• Requirement
Wherever the word "agent" appears in a line of the records, copy that line.

• Material provided
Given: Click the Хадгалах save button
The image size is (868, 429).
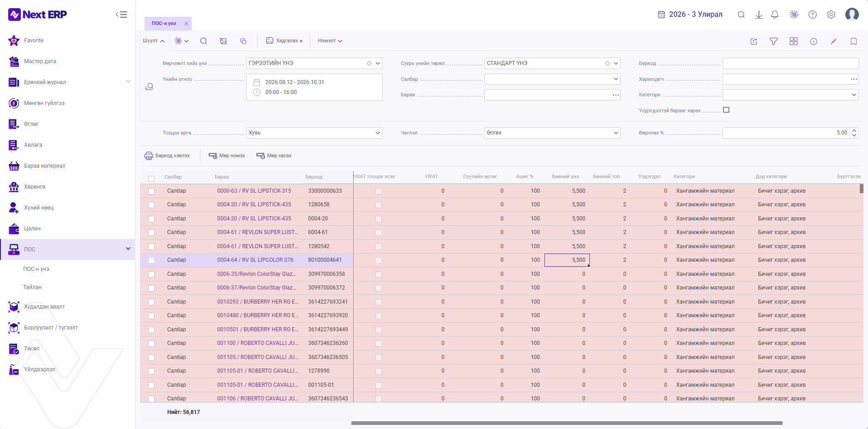Looking at the screenshot, I should tap(284, 41).
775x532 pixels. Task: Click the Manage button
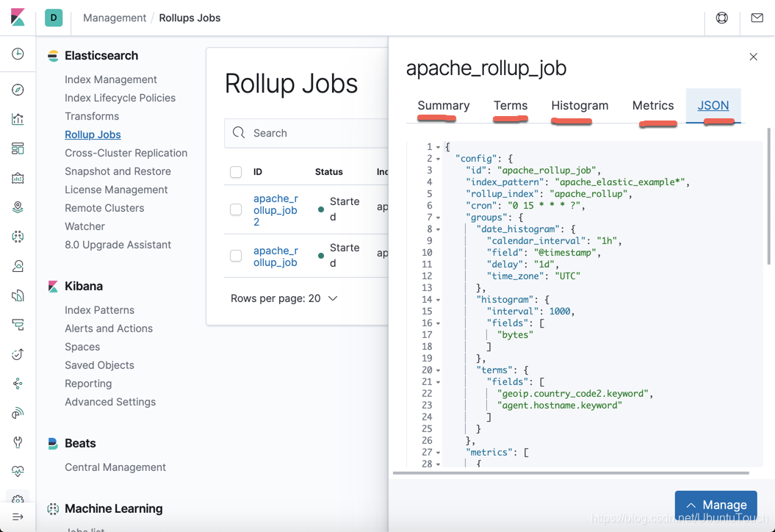(x=715, y=505)
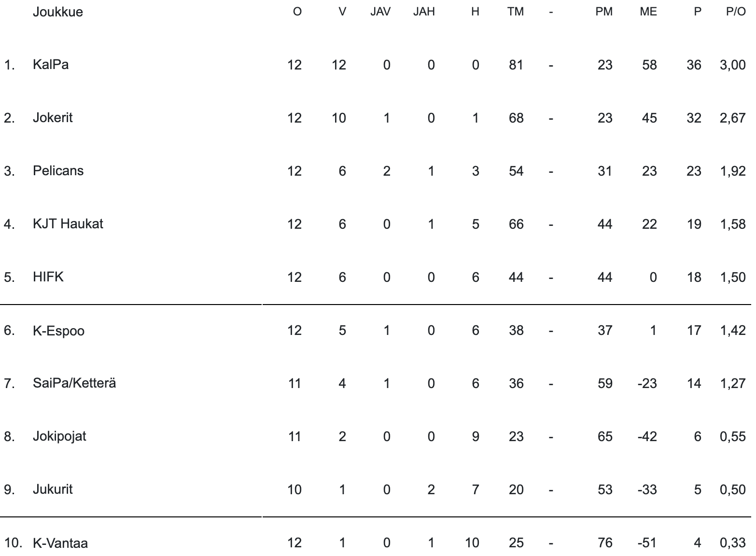Screen dimensions: 756x556
Task: Open the KJT Haukat team row
Action: (x=68, y=223)
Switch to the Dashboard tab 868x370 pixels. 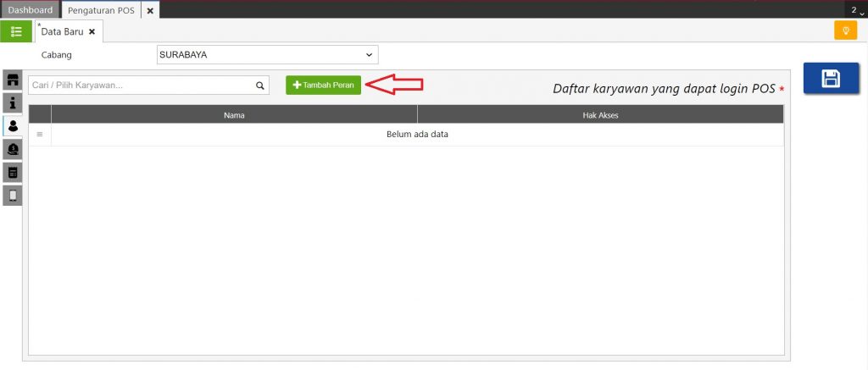click(x=30, y=10)
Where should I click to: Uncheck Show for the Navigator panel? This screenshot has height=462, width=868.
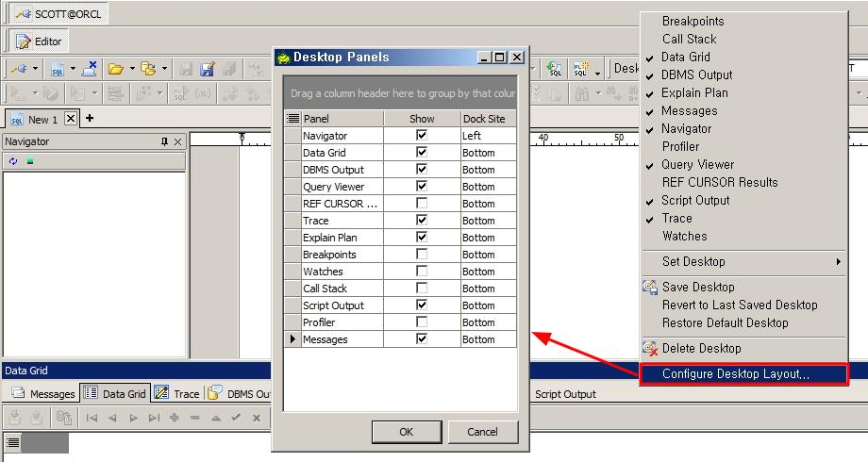click(x=422, y=136)
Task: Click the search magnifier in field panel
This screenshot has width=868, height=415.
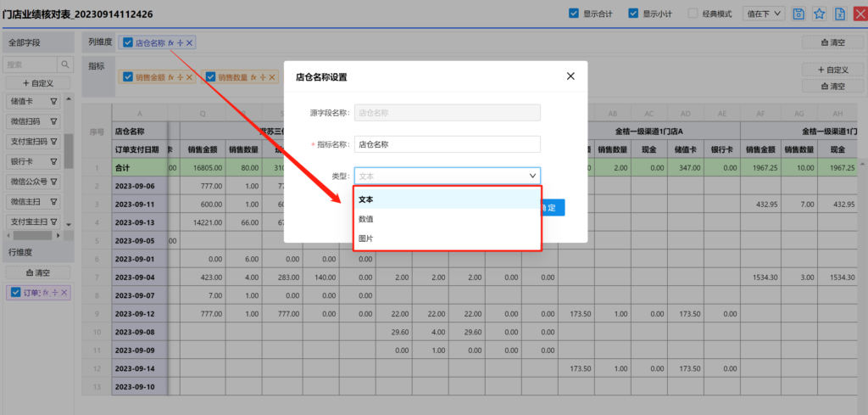Action: click(65, 64)
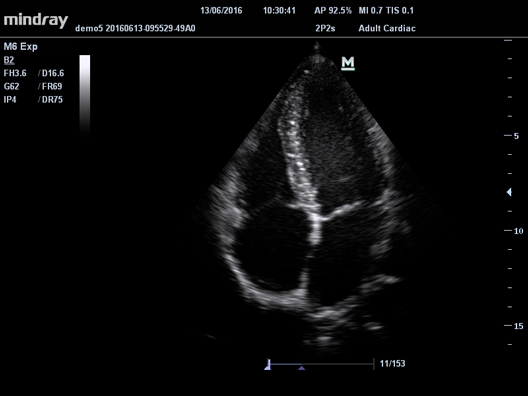Select the Adult Cardiac exam preset
This screenshot has height=396, width=528.
pos(387,28)
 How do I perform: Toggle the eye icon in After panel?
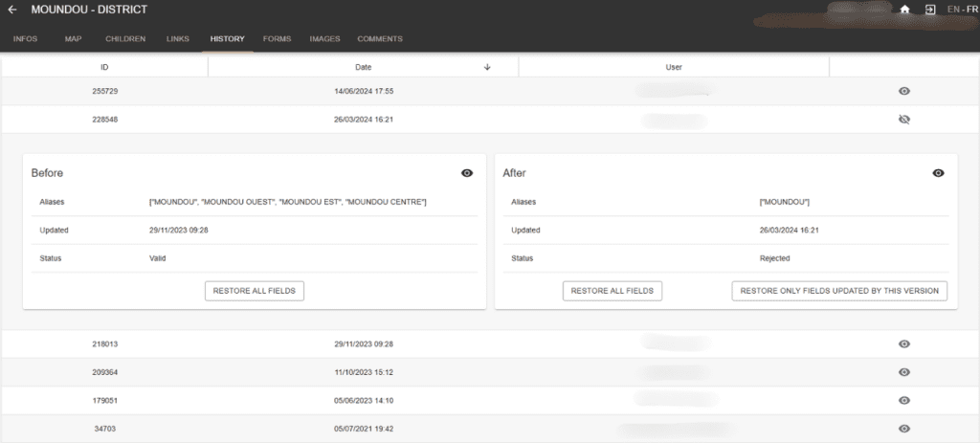[938, 173]
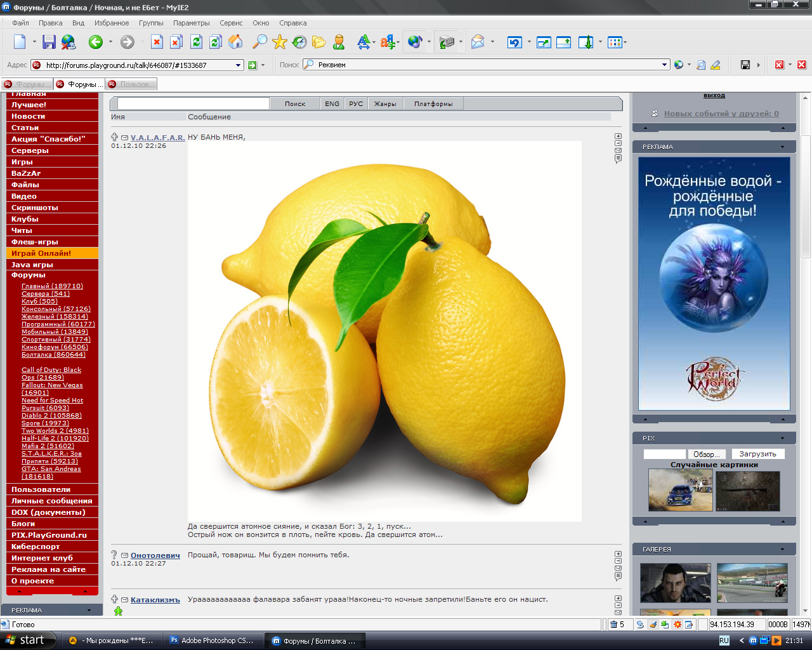Collapse the PIX panel header arrow
The width and height of the screenshot is (812, 650).
click(x=782, y=438)
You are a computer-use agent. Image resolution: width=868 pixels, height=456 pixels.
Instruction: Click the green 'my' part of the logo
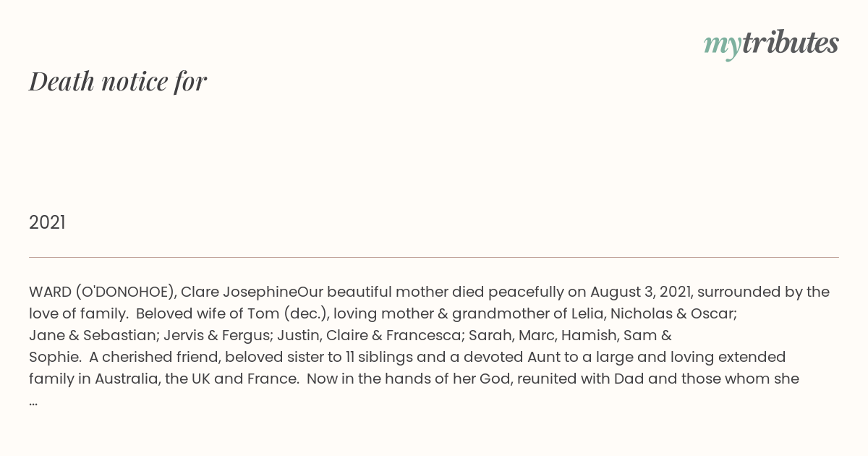click(722, 46)
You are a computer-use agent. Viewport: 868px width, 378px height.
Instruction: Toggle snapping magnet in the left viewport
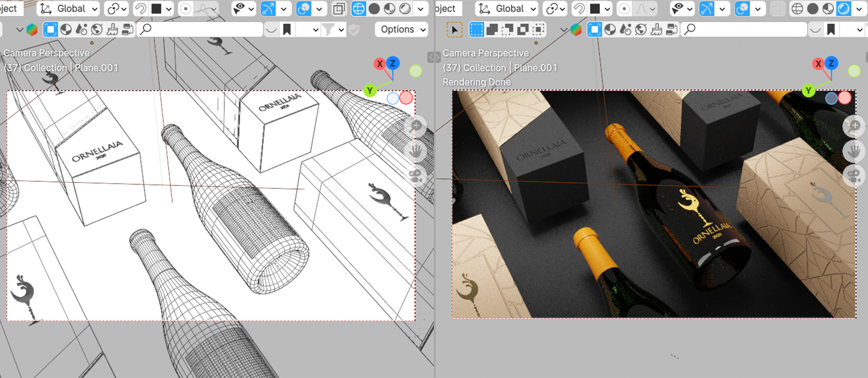140,9

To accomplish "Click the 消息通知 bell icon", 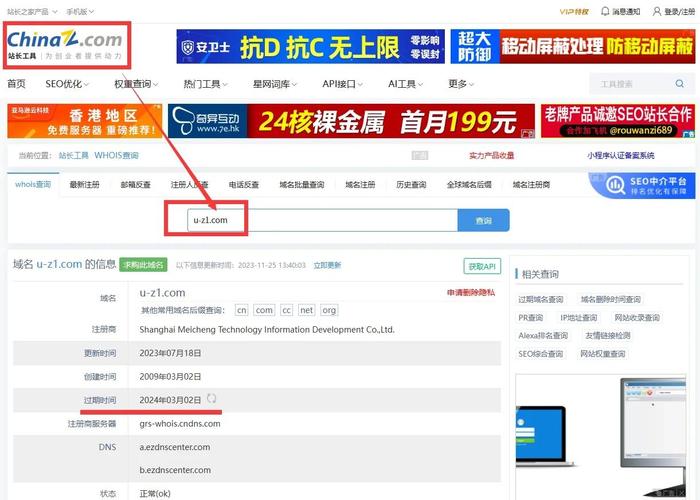I will tap(606, 12).
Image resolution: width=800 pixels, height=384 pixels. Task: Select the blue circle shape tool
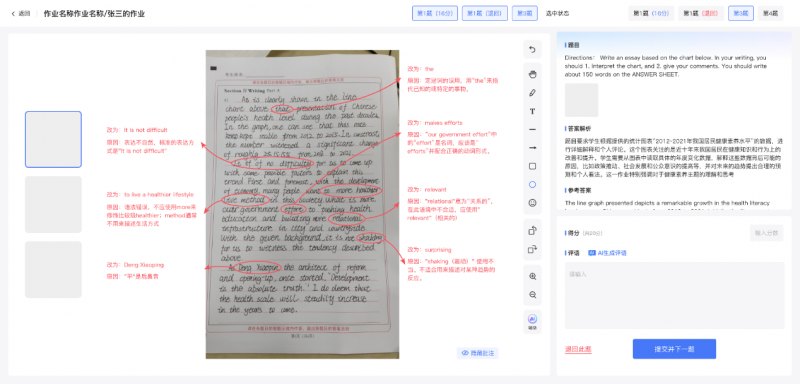pos(532,185)
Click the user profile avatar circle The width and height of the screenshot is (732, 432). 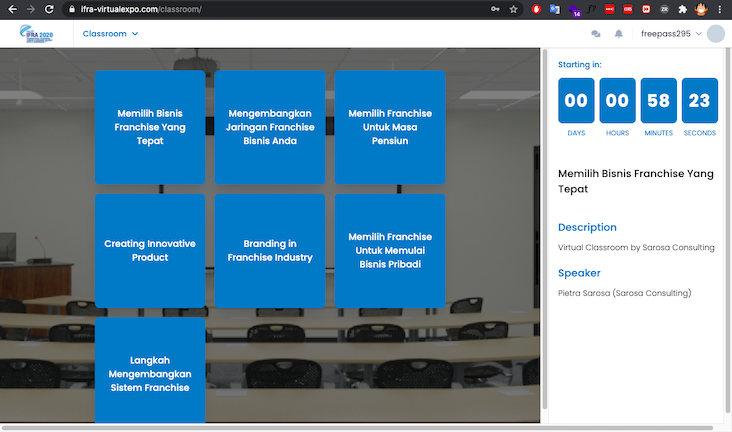point(715,34)
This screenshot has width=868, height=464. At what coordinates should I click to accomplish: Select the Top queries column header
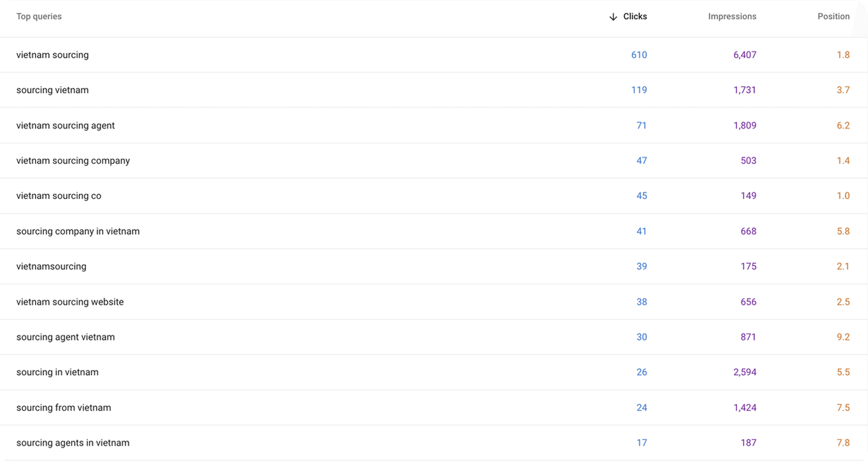[x=39, y=16]
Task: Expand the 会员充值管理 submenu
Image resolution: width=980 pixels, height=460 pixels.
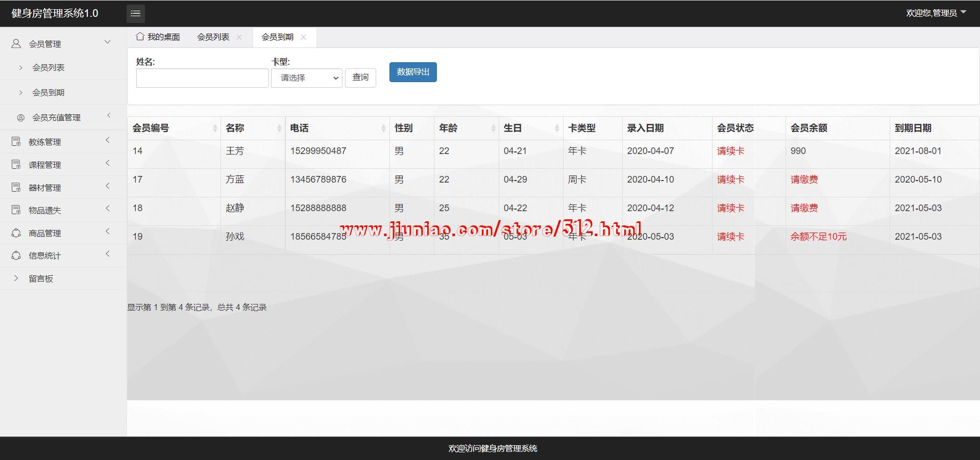Action: pos(108,116)
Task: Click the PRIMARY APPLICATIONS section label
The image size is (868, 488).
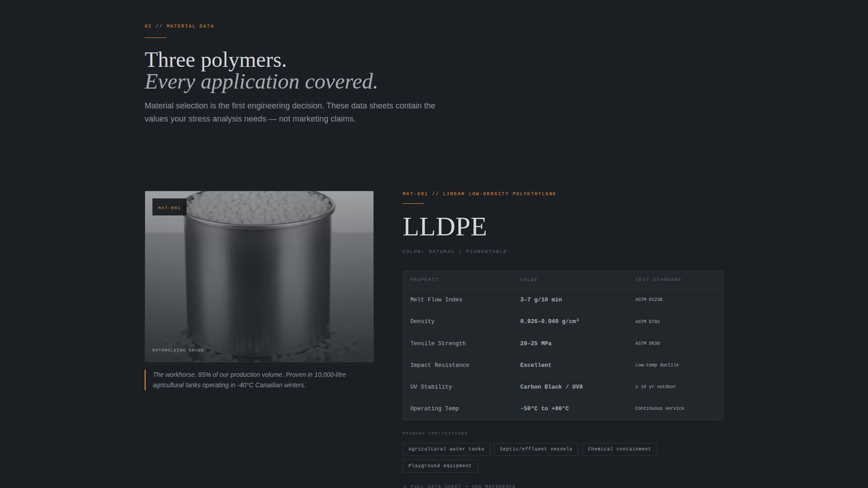Action: point(435,433)
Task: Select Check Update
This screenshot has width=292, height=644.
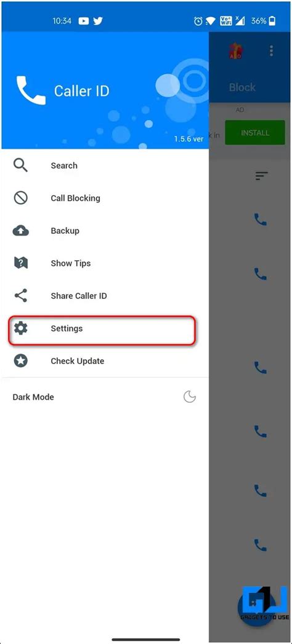Action: pos(105,361)
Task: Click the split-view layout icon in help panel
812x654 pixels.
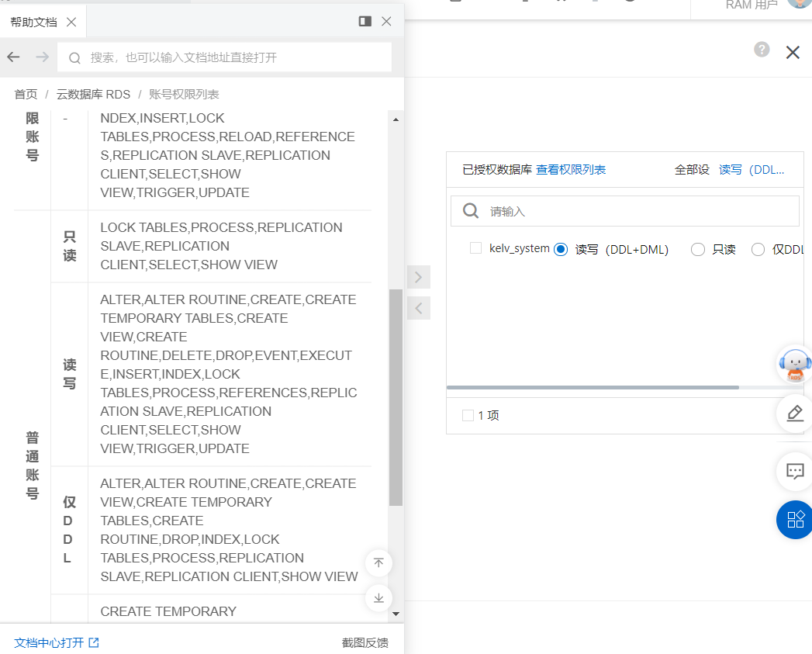Action: click(365, 22)
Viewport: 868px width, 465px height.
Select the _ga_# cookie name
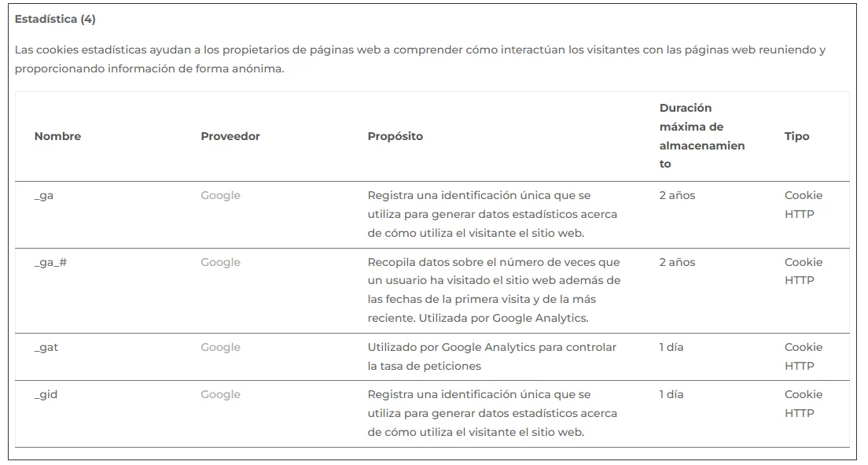coord(50,262)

• Problem solution
You are a computer-use agent. Image resolution: width=868 pixels, height=456 pixels.
You are a computer-use agent. Viewport: 868px width, 378px height.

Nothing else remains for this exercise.